## Example for reproducing GraphCL

In [1]:
from sslgraph.utils import Encoder, EvalSemisupevised, EvalUnsupevised, get_dataset
from sslgraph.contrastive.model import GraphCL

### 1. Semi-supervised learning setting

#### Load dataset

In this example, we evaluate model on NCI1 dataset in the semi-supervised setting.

In [2]:
dataset, dataset_pretrain = get_dataset('NCI1', task='semisupervised')
feat_dim = dataset[0].x.shape[1]
n_class = dataset.num_classes
embed_dim = 128

#### Define your encoder and contrastive model (GraphCL)

For semi-supervised setting, GraphCL uses ResGCN. 

Available augmentation includes: dropN, maskN, permE, subgraph, random[2-4].

In [3]:
encoder = Encoder(feat_dim, embed_dim, n_layers=3, gnn='resgcn')
graphcl = GraphCL(embed_dim, aug_1='dropN', aug_2='dropN')

#### Define evaluatior instance

In this example, we use a label rate of 1%.

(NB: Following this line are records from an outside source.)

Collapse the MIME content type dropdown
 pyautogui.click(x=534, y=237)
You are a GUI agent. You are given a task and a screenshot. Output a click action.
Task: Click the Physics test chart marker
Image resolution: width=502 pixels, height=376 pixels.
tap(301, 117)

To setup configurations (num of epochs, learning rates, etc. for pretraining and finetuning), run


`evaluator.setup_train_config(batch_size = 128,
    p_optim = 'Adam', p_lr = 0.0001, p_weight_decay = 0, p_epoch = 100,
    f_optim = 'Adam', f_lr = 0.001, f_weight_decay = 0, f_epoch = 100)`


In [4]:
evaluator = EvalSemisupevised(dataset, dataset_pretrain, 0.01, n_class)

#### Perform evaluation

You can also perform evaluation with grid search on pre-training epoch and
learning rate by running
``
evaluator.grid_search(learning_model=graphcl, encoder=encoder, 
    p_lr_lst=[0.1,0.01,0.001,0.0001], p_epoch_lst=[20,40,60,80,100])
``

In [5]:
evaluator.evaluate(learning_model=graphcl, encoder=encoder)

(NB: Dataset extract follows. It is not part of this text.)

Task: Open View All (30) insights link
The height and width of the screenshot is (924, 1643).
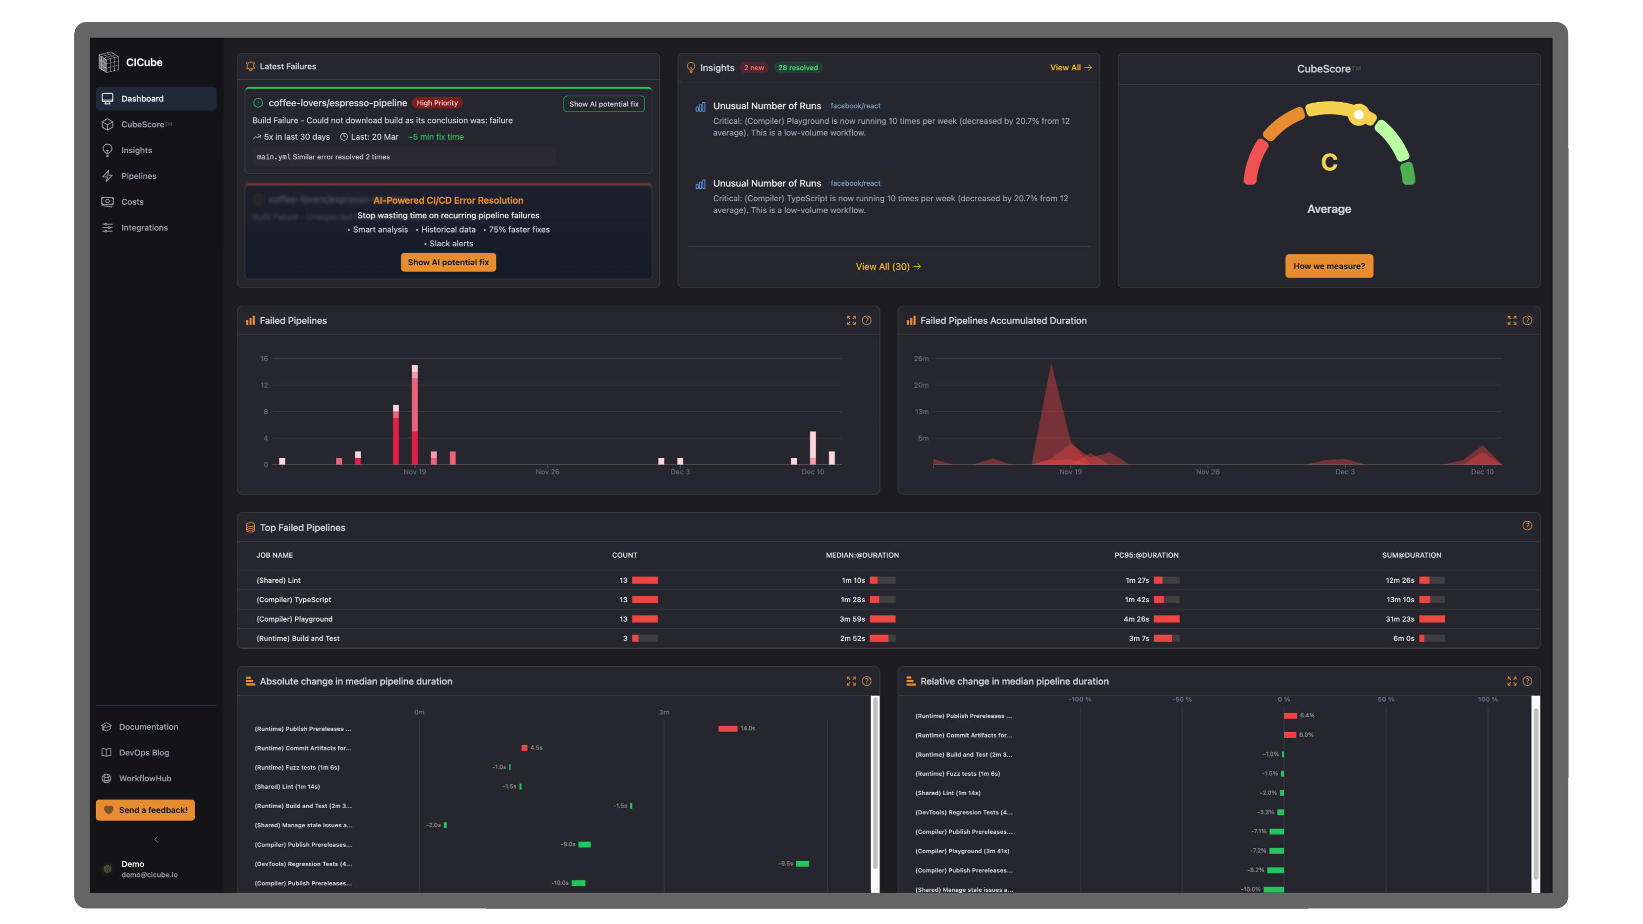Action: pos(888,267)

Pretraining: epoch 100: 100%|██████████| 100/100 [09:03<00:00,  5.43s/it, loss=0.831101]
Fold 1, finetuning: 100%|██████████| 100/100 [00:16<00:00,  6.23it/s, acc=0.5888, val_loss=2.5162]
Fold 2, finetuning: 100%|██████████| 100/100 [00:14<00:00,  7.00it/s, acc=0.6399, val_loss=7.7734]
Fold 3, finetuning: 100%|██████████| 100/100 [00:15<00:00,  6.41it/s, acc=0.5207, val_loss=3.1536]
Fold 4, finetuning: 100%|██████████| 100/100 [00:16<00:00,  6.16it/s, acc=0.6131, val_loss=3.7445]
Fold 5, finetuning: 100%|██████████| 100/100 [00:14<00:00,  7.00it/s, acc=0.5888, val_loss=2.7536]
Fold 6, finetuning: 100%|██████████| 100/100 [00:16<00:00,  6.21it/s, acc=0.6229, val_loss=1.5371]
Fold 7, finetuning: 100%|██████████| 100/100 [00:15<00:00,  6.29it/s, acc=0.6229, val_loss=1.9644]
Fold 8, finetuning: 100%|██████████| 100/100 [00:15<00:00,  6.64it/s, acc=0.6302, val_loss=2.1328]
Fold 9, finetuning: 100%|██████████| 100/100 [00:15<00:00,  6.25it/s, acc=0.6156, val_loss=2.0700]
Fold 10, finetuning:

(0.6282238960266113, 0.04049957916140556)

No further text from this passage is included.